Muchas son las películas, los libros, las conferencias, que se han dedicado a descifrar el más grande misterio de todos los tiempos. Cada década se encuentra una dieta o un deporte, un país o un estilo de vida que intente acercarse al objetivo.

Voy a ser directa, son boberías, patrañas publicitarias, simples mentiras de marketing. Lo que se vislumbra en las pantallas de Hollywood también resulta falso.

El tai-chi, los viajes al Tibet, la meditación con el Yoga, las peregrinaciones a la Mecas, las técnicas del Fen-Shui, el uso del incienso y la quema de aceites… todos estos mediantes también resultan ficticios.
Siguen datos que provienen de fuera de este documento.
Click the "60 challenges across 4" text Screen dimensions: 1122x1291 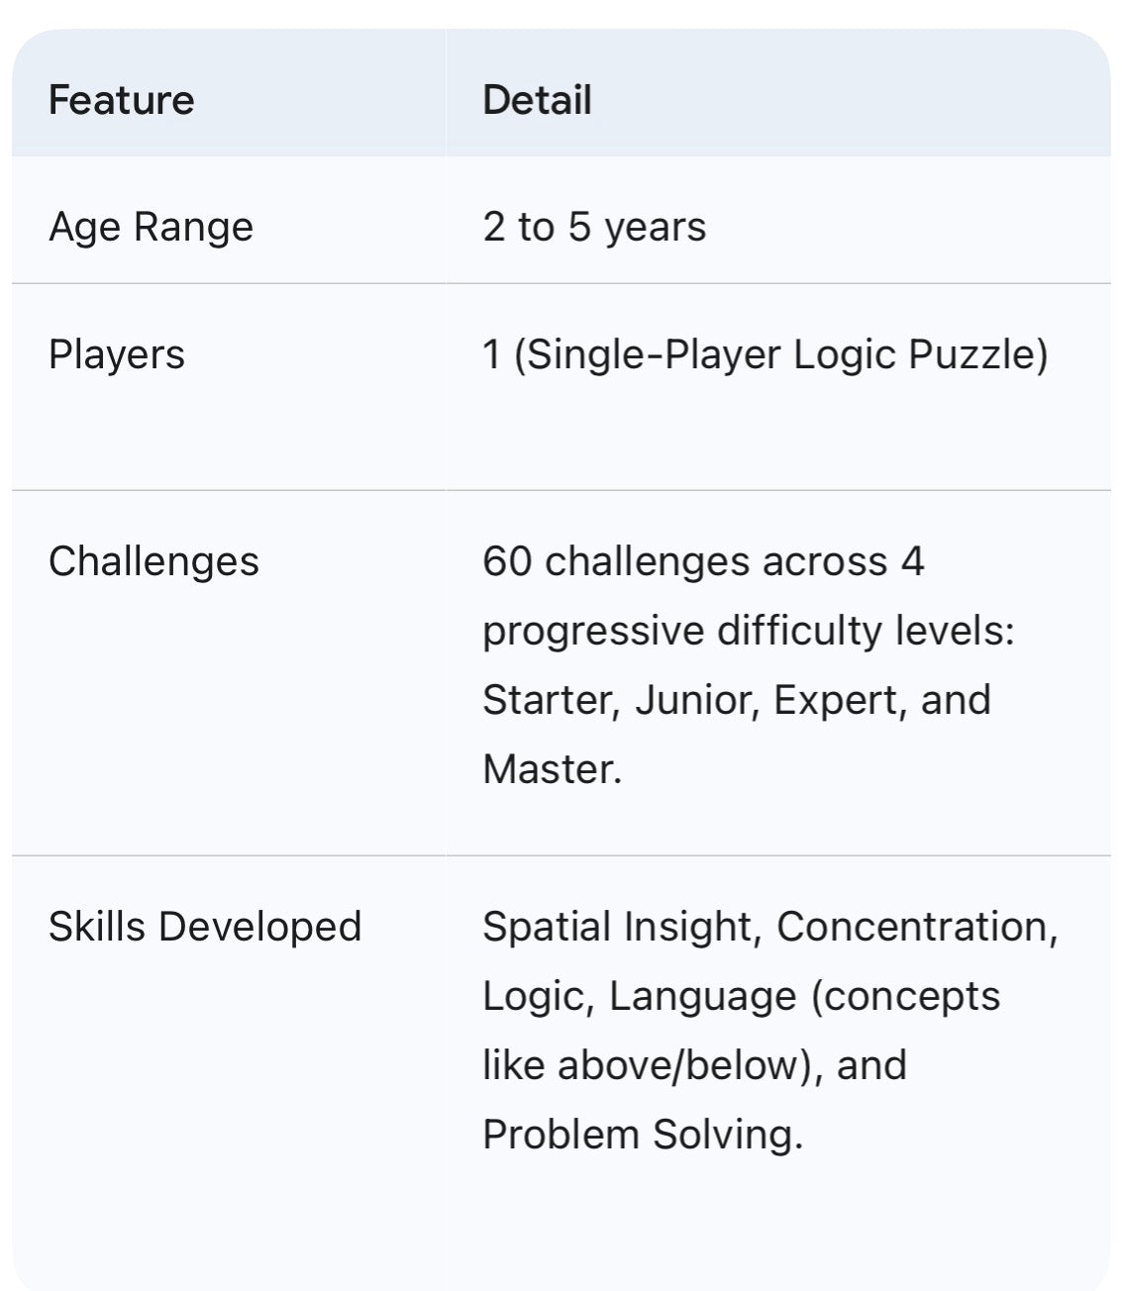coord(703,561)
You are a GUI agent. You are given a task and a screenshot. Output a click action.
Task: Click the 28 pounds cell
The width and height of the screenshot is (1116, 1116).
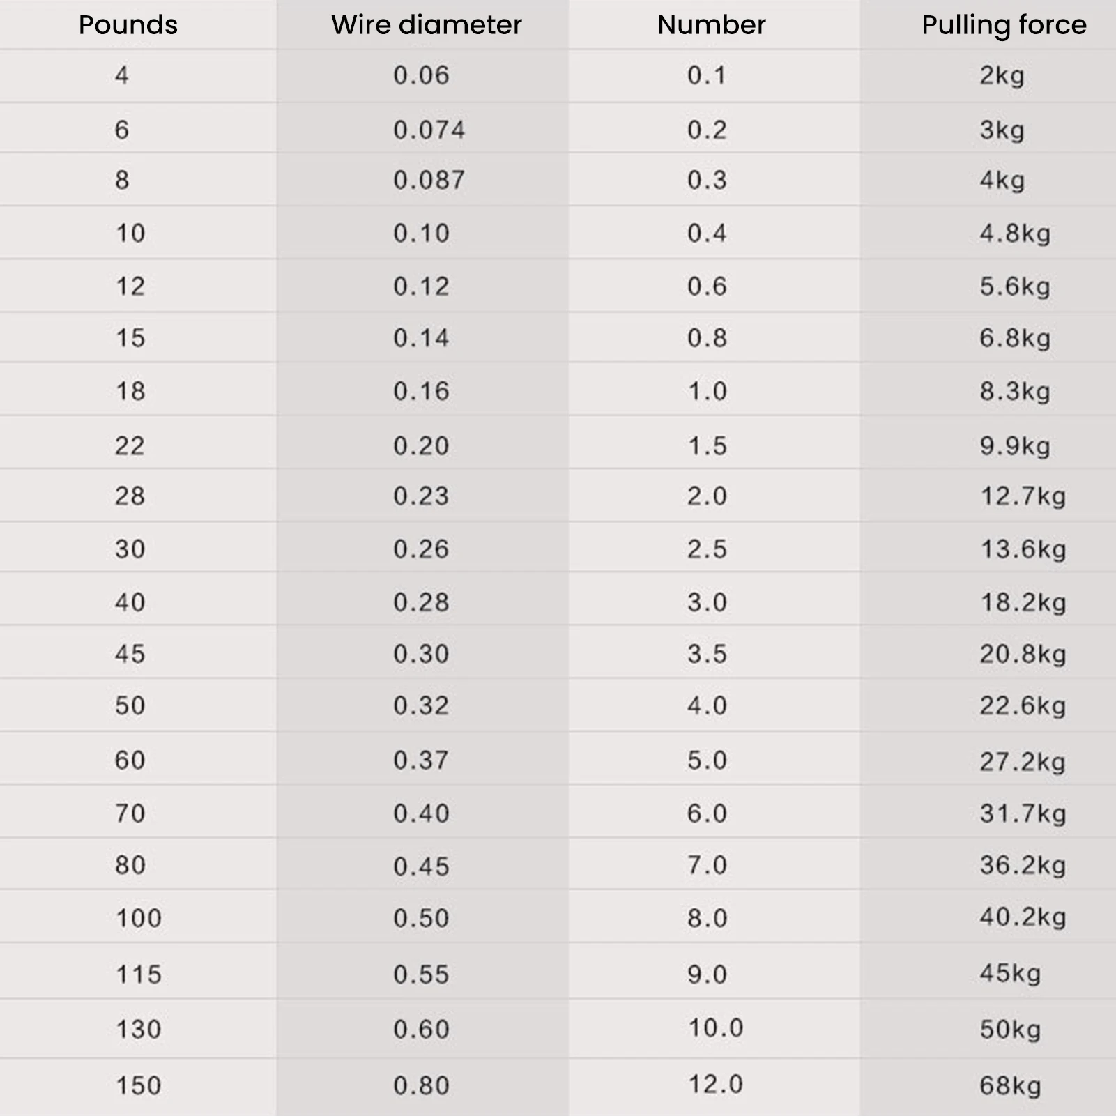(x=130, y=496)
Es que las personas nos hemos empeñado en buscar respuestas en lugares erróneos. No se pueden mezclar los conceptos. Los vacíos internos no se llenan buscando hacia afuera.

Hemos olvidado que la felicidad es un concepto propio, íntimo y personal. Si te place cantar porque esperar a hacerlo ante el más grande auditorio… Lucete cantando en el parque a los niños y ancianos. Si eres diestra diseñando piezas de vestir, no esperes a que Christian Dior te contrate para mostrarle al mundo lo hermoso de tu arte. Si tu habilidad se traduce en pinturas, colores, pinceles y lienzos, ¿qué esperas? Las paredes de tu casa, tu auto y hasta la acera de tu calle son espacios para colorear.

Ya deja de esperar a estar en la cima para demostrar de lo que eres capaz. Hazlo ahora y llena de sonrisas los rostros de los seres que amas y que te aman. Basta de esperar un futuro que cada día se vuelve presente. Hoy y ahora, es el mejor momento.

Para mi es sencillo, el secreto de la felicidad radica en disfrutar de las pequeñas cosas.